Whenever you bring a new employee into your organization, the last step in the hiring process is typically a background check. Depending on your business, you may be looking for evidence of past wrongdoing, or simply confirming that the information that’s been provided is accurate.
But do you go through that same process for your vendors?
Do you look into the information they’ve provided and evaluate their past performance and history before you award them a contract?
Or do you simply take their word for it, and assume that the relationship will be productive?
If you fall into the latter category, you may be putting your business at risk for fraud and significant losses. In fact, the Association of Certified Fraud Examiners notes that small businesses (those with fewer than 100 employees) lose more on average to fraud than larger companies. This is likely in large part due to the robust vendor risk management protocols within large companies, which include thorough background screening of third party vendors.
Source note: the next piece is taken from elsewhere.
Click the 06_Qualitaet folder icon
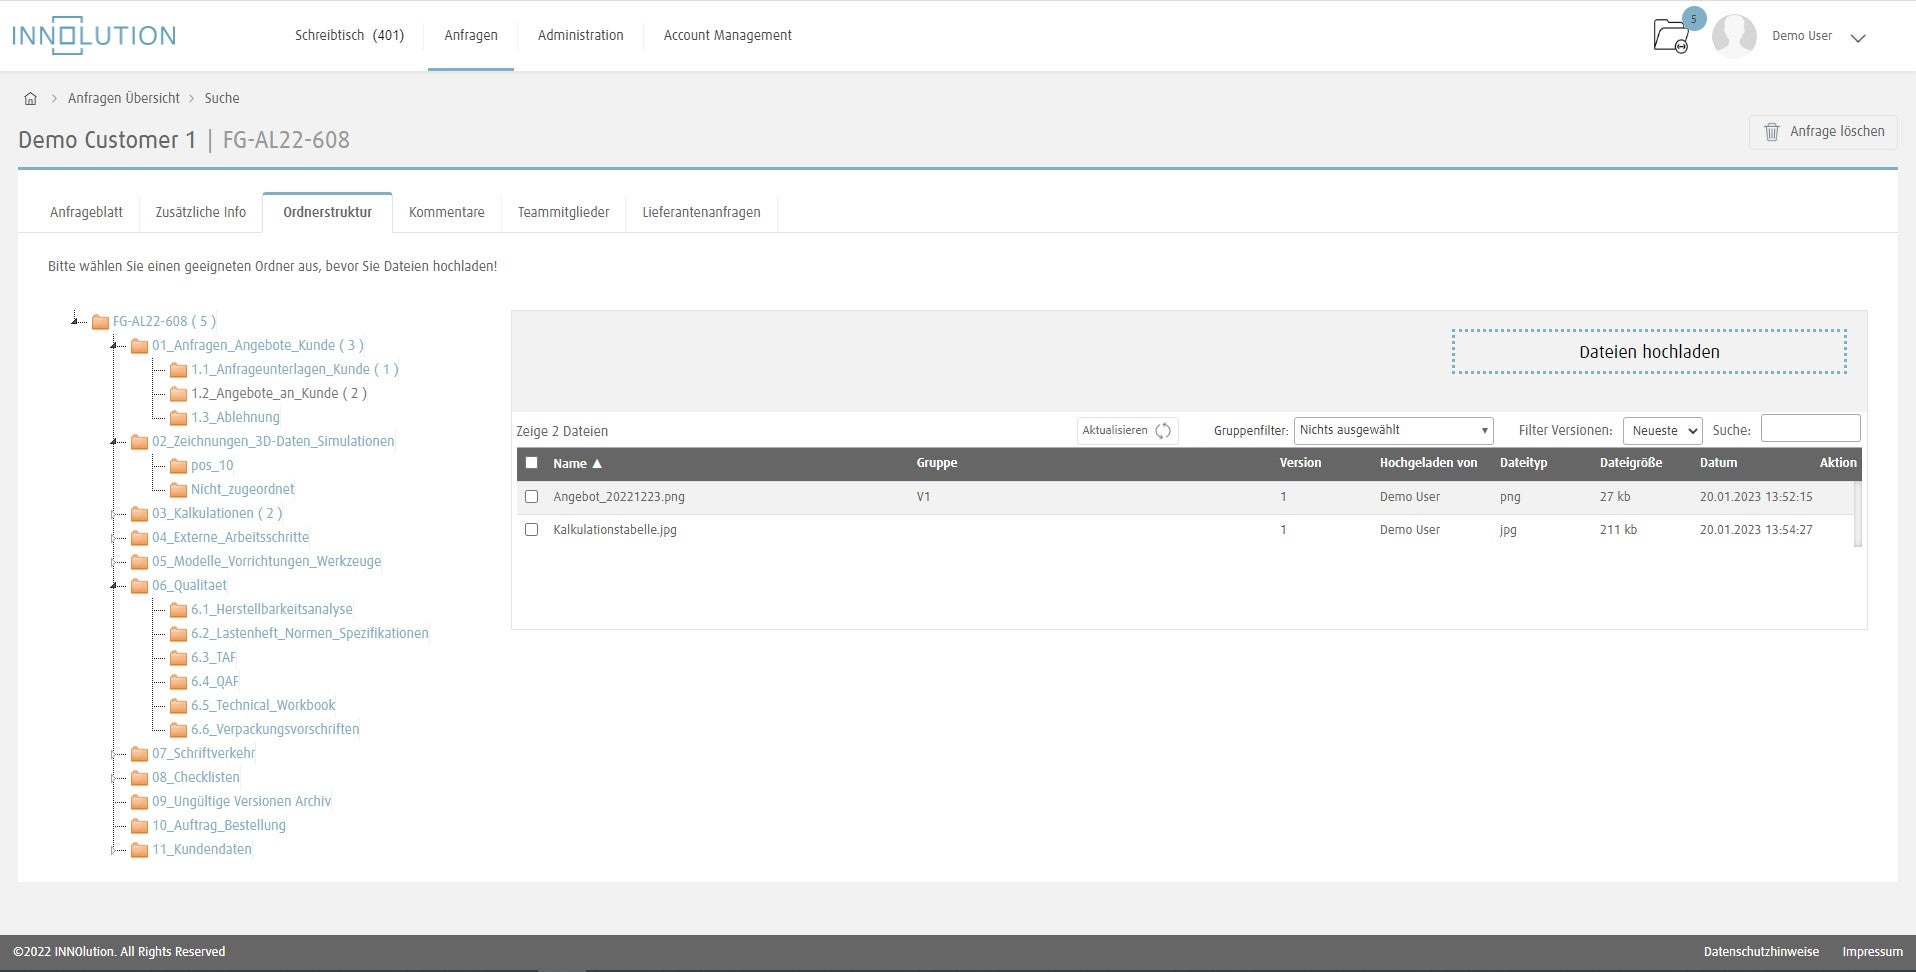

However, it’s becoming increasingly important for even smaller enterprises to put more resources toward evaluating the risk of their vendor relationships and contracts, and do the same work to protect their assets.
Reasons You Need Background Checks on Vendors
Imagine you arrive at a weekly staff meeting, and one of your team leaders is excited. He’s met with a new vendor who promises to cut supply costs in half while still maintaining quality. In fact, they beat your current suppliers on nearly every front. The catch? You have to spend a minimum of $5,000 each month. Your team leader tells you he signed the contract, effective immediately.
It doesn’t take long before problems start, though. Shipments are delayed or never arrive. Quality is shoddy. The prices are higher than quoted, and you’re losing money every month trying to maintain the vendor. After a few months, you start asking questions, and it becomes clear that the vendor is not all it claimed to be.
This entire situation could have been avoided by implementing a vendor review policy that included a background check and multiple layers of approval for new vendors. Without it, you leave yourself vulnerable to contracts with vendors who at best may be unreliable — and at worst, fraudulent.
With that in mind, there are many good reasons to check the background of any business you plan to work with. These include:
- Avoiding criminal association. A vendor with a history of criminal activity is not ideal for your company on several fronts
- Compliance with industry or legal regulations. Depending on your business, and what access the vendor will have to information, you may be required by law to look into the history of any vendors
- Reduce legal liability. Knowing who you are working with and their reputation can save you a lot of headaches, and reduce or eliminate your liability should something go wrong
- Compliance with employment laws. Working with vendors who are not legally allowed to work can create major legal headaches for you. Confirming that they are allowed to work (including residency and license checks) keeps you in the clear
At their heart, vendor background checks give you insight into who you are working with and what to expect. Even public information like customer reviews and Better Business Bureau reports can give you a sense of the quality of their services, how they deal with problems, and how others feel about them. You reduce your risk — and increase your chances of a productive, fruitful relationship.
How to Conduct Vendor Background Checks
In many cases, you can find the information you need to make an informed decision is easily accessible. At a minimum, you should be able to answer the following questions about any vendor:
- Are they licensed and insured?
- Does the business have any pending legal issues?
- Does anyone in the business have a relevant criminal history?
- Who works for the vendor?
- What is the vendor’s reputation in the industry?
- Does all the information provided by the vendor match up?
- Has the vendor been subject to any regulatory or government sanctions?
- Does the social media profile match the information provided?
There are multiple tools you can use to uncover this information. Although you may be able to find much of the information yourself, you can save time by working with a professional background screening service. The benefit of this approach is that a professional organization can provide insight and guidance based on industry regulations and best practices.
Implementing a vendor risk management program that uses artificial intelligence and machine learning to objectively evaluate risk and assign a risk score can also provide insights and allow you to make better contracting and purchasing decisions. Using these tools can protect your business from fraud and support better contracting, making them a valuable tool for an efficient and profitable business.